A majority of Virginians are unaware of the State Corporation Commission's Bureau of Insurance and believe the bureau does not provide consumers with enough information about how to contest health insurance coverage decisions, according to a survey by Mason-Dixon polling. Additionally, 92 percent indicated that they want easy-to-access information about insurance industry profits, medical expenditures, administrative costs and other metrics, reports State of Reform. A recent Altarum analysis found that though healthcare expenditures in Virginia are below the national average, private personal insurance healthcare spending is up 42.7 percent since 2008.
"The Birthday Rule" can generate large, unexpected medical expenses for emergency infant healthcare, according to a bill investigation by Kaiser Health News. When a baby is born covered by employer-based insurance from both parents, the child's primary coverage must be with the parent whose birthday falls earlier in the calendar year. If the early-birthday parent's coverage has a high deductible or is out of network for the infant intensive care services provided, parents may be charged thousands of dollars. Most states have adopted this regulation, and parents have no choice in which coverage their baby has apart from removing the child from the inferior coverage or dropping it altogether.
A new report from the Colorado Department of Health Care Policy & Financing found that specialty drugs represented less than two percent of drugs prescribed to patients in Colorado but accounted for almost 50 percent of total prescription drug expenditures, reports State Network. Additionally, the report on reducing prescription drug costs found that rebates paid to middlemen such as PBMs and insurance carriers are often retained as profits. Proposed solutions include creating an affordability board to study prescription drug prices, passing along rebates and savings to employers and consumers and increasing transparency in prices, profits and rebates.
D.C. Health announced changes to its COVID-19 vaccination distribution plan to ensure equitable distribution throughout the district, reports WJLA. Additional vaccination appointments will be made available to residents in wards that have a high proportion of BIPOC members and have been disproportionately impacted by the coronavirus. The plan to ensure equitable distribution comes after data from D.C. Health revealed that very few residents in wards that have had the most deaths from COVID-19 have been able to get a vaccine appointment, while residents in areas with the least deaths have been able to obtain the most appointments.

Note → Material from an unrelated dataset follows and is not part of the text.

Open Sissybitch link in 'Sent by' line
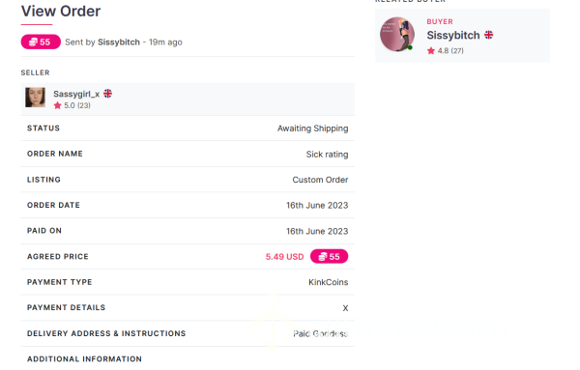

Medicaid plays an essential role in reducing health disparities and Minnesota has been a leader in longstanding public reporting of health disparities for the state and Medicaid program, including social risk factors, according to a report from AcademyHealth and the Disability Policy Consortium. The report, created in response to the disproportionate impact of COVID-19 on Black, Latino, Native American, Asian and other people of color, people with disabilities, and people living in poverty, explains how state Medicaid programs can respond to health disparities. Minnesota has continued to develop reporting measures on health disparities, particularly within the Medicaid population, to inform their Medicaid value-based payment model for the Integrated Health Partnership Initiative, which is required to propose a health equity measure tied to interventions intended to reduce health disparities. The report provides more information to support state Medicaid programs measure and address health disparities, emphasizes the importance of an intersectional approach to disparity measurement, and urges state Medicaid programs to invest in data and analysis to measure health disparities.